In questo contesto il vegetarianismo è stato strumentalizzato dal BJP e da Modi per portare avanti il proprio progetto di rafforzare il nazionalismo e trasformare l’India da paese laico a paese induista, indebolendo i diritti delle minoranze e colpendo, in particolare, le comunità musulmane. Il BJP, ha raccontato sempre Waghmore, «viene presentato come il partito delle caste superiori, ossessionato dal vegetarianismo. Impone il potere morale di una minoranza all’interno della comunità indù, la maggioranza della quale però non è vegetariana». E utilizza il vegetarianismo per colpire i gruppi minoritari e in particolare le persone musulmane.

Secondo Meenakshi Ganguly, direttore per l’Asia meridionale di Human Rights Watch, molti leader al governo incoraggiano o assecondano l’azione di questi “difensori delle mucche” e molto raramente hanno condannato le aggressioni di cui sono responsabili. Raman Singh, presidente dell’assemblea legislativa dello stato del Chhattisgarh, nell’India centrale, ha promesso ad esempio di «impiccare chi uccide le mucche». In giugno la polizia di Muzaffarnagar, città nello stato settentrionale dell’Uttar Pradesh governata dal BJP, aveva imposto ai ristoranti che si trovavano lungo il percorso di un pellegrinaggio indù di scrivere sulla porta il nome del proprietario e dei loro dipendenti.

L’obiettivo non dichiarato, spiega un reportage di Le Monde, era quello di indicare ai clienti se il locale fosse gestito da musulmani o da indù.
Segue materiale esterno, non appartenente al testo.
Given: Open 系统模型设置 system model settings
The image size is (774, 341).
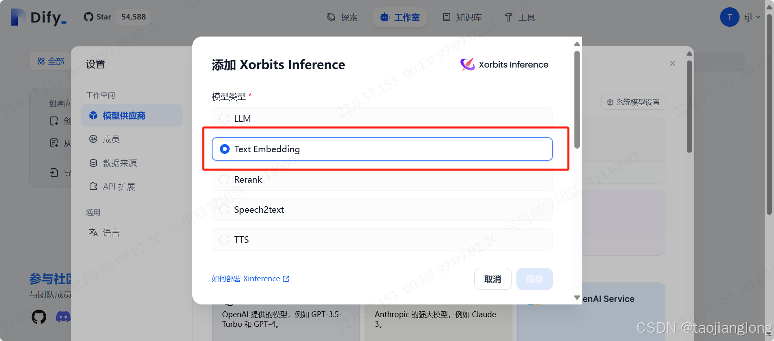Looking at the screenshot, I should click(x=632, y=102).
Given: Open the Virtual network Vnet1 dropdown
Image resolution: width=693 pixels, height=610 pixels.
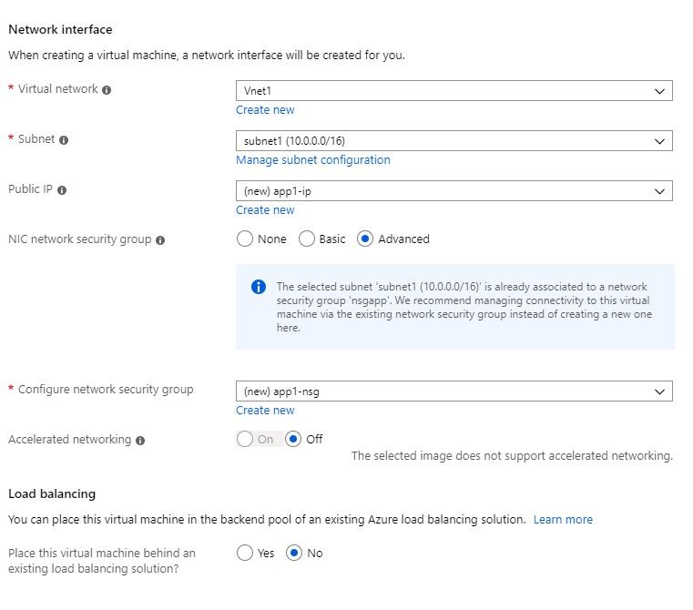Looking at the screenshot, I should coord(454,90).
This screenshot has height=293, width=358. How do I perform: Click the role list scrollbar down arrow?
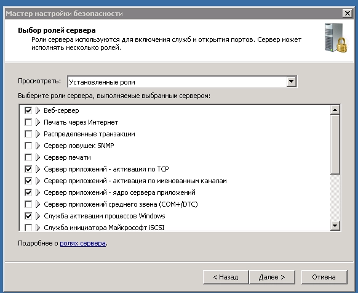click(335, 226)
La direttiva era stata poi sospesa il 22 luglio dalla Corte Suprema del paese che aveva giudicato legittimo per i proprietari dei ristoranti l’obbligo di esporre il tipo di cibo servito, ma non il nome delle persone che vi lavoravano.
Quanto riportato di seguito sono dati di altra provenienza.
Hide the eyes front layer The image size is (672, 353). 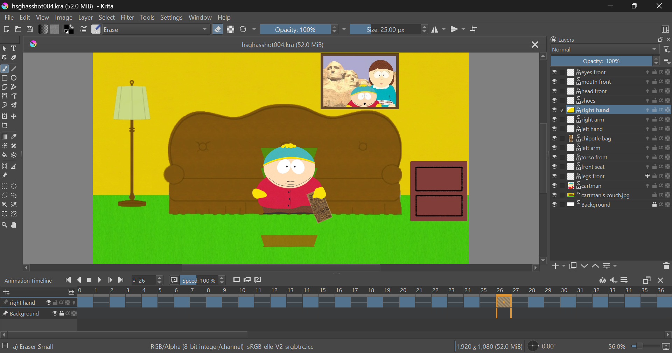coord(554,72)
La decisione della Corte era stata però ignorata dalla polizia e dal governo locale che avevano proseguito nel fare pressioni ai ristoratori di Muzaffarnagar, alcuni dei quali avevano infine deciso di vendere l’attività. Nei mesi successivi altri stati o altre città, tutti e tutte governate dal BJP, avevano emesso ordini simili a quello di Muzaffarnagar, nonostante la decisione della Corte Suprema.

Un cartello di protesta contro l’uccisione di un contadino musulmano di 52 anni, Mohammad Akhlaq, accusato di aver mangiato carne di manzo, New Delhi, India, 2 ottobre 2015 (AP Photo/Altaf Qadri, File)

Negli ultimi dieci anni, diversi stati guidati dal BJP hanno cercato di adottare misure per limitare il consumo di carne e punire chi non rispetta le mucche: chiusura delle macellerie in determinati giorni della settimana, aumento delle pene detentive per la macellazione del bestiame, divieto di vendita di prodotti alimentari non vegetariani entro i 100 metri da scuole e templi indù. La maggior parte di queste misure sono state annullate dai tribunali. A livello regionale esiste però una trentina di leggi sul tema tuttora in vigore: nel Gujarat (stato di cui è originario Modi), per esempio, è stato approvato un emendamento che punisce con l’ergastolo il reato di macellazione e trasporto di mucche. Una delle conseguenze di questa legge è che esistono quasi 5 milioni di bovini randagi, che sono stati abbandonati dagli allevatori e che distruggono i raccolti, bloccano le strade e creano incidenti.

Solo tre giorni dopo l’omicidio di Aryan Mishra un lavoratore musulmano di 26 anni, Sabir Malik, è stato picchiato a morte da un gruppo di uomini a Charkhi Dadri, una città nell’Haryana (uno stato nel nord dell’India), perché sospettato di aver consumato della carne di manzo. Quando al primo ministro dell’Haryana, Nayab Singh Saini (del BJP) è stato chiesto un commento sull’omicidio, lui ha risposto: «Chi può fermarli?». Dopodiché ha incolpato la vittima di aver presumibilmente violato le leggi sulla protezione delle mucche.

Secondo diversi giornalisti e analisti della politica indiana attraverso queste prese di posizione il BJP – indebolito in parlamento dal risultato delle elezioni dello scorso giugno e in vista delle prossime elezioni in alcuni stati chiave, tra cui quelli dove si sono verificate le ultime aggressioni – sta cercando di rafforzare la propria base elettorale. Le azioni dei “protettori delle mucche” avrebbero dunque un duplice scopo: consentono al governo di minimizzare questi casi poiché il governo non è direttamente coinvolto e, allo stesso tempo, alimentano la narrazione anti-musulmana per galvanizzare i propri elettori.